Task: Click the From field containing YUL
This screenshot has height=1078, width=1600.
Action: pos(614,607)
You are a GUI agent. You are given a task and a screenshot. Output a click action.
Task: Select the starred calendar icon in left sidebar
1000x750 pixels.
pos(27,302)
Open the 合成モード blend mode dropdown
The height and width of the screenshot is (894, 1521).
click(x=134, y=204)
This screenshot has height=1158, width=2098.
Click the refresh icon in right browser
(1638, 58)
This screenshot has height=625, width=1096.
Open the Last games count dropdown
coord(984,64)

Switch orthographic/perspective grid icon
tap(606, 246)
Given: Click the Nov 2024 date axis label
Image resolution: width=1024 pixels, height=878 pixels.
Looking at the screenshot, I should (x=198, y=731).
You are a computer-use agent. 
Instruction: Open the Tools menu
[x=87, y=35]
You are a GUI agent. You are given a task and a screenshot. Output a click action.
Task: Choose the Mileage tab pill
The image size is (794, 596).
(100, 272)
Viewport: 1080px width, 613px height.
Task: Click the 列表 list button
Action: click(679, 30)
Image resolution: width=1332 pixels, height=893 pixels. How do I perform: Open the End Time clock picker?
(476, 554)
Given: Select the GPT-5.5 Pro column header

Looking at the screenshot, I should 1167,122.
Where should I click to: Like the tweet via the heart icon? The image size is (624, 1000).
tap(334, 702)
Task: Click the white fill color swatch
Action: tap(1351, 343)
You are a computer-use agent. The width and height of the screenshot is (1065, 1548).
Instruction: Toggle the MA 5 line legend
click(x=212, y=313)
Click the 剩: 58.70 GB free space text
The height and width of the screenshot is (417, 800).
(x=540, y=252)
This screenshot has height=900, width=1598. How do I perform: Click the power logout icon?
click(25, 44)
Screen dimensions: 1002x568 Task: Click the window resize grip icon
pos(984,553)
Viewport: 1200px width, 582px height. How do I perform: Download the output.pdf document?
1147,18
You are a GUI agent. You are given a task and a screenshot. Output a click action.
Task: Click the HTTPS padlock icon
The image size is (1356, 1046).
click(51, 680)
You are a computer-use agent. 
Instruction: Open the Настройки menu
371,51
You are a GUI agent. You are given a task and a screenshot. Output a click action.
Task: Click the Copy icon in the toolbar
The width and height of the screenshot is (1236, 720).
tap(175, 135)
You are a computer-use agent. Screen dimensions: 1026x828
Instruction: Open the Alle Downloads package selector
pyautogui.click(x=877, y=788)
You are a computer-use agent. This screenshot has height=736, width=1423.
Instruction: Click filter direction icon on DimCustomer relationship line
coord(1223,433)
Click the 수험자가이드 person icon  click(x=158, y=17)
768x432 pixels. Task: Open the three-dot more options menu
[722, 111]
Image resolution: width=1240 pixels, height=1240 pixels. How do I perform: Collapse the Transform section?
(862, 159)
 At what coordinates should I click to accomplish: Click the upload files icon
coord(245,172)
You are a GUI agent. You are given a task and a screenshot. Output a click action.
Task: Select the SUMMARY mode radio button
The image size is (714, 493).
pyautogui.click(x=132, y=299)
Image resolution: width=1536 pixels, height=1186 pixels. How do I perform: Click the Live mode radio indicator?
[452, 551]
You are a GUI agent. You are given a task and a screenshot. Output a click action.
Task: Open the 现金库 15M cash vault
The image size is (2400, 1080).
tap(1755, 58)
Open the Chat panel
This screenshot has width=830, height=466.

■ **Exercise details**: Revise the entries from the line with "This screenshot has height=1158, width=2098." up to and including the line with "tap(606, 246)", changing "dropdown" to "menu" and leaving everything else unchanged. Give back only those lines.

■ **Task solution**:
This screenshot has height=1158, width=2098.
Click the refresh icon in right browser
(1638, 58)
This screenshot has height=625, width=1096.
Open the Last games count menu
coord(984,64)

Switch orthographic/perspective grid icon
tap(606, 246)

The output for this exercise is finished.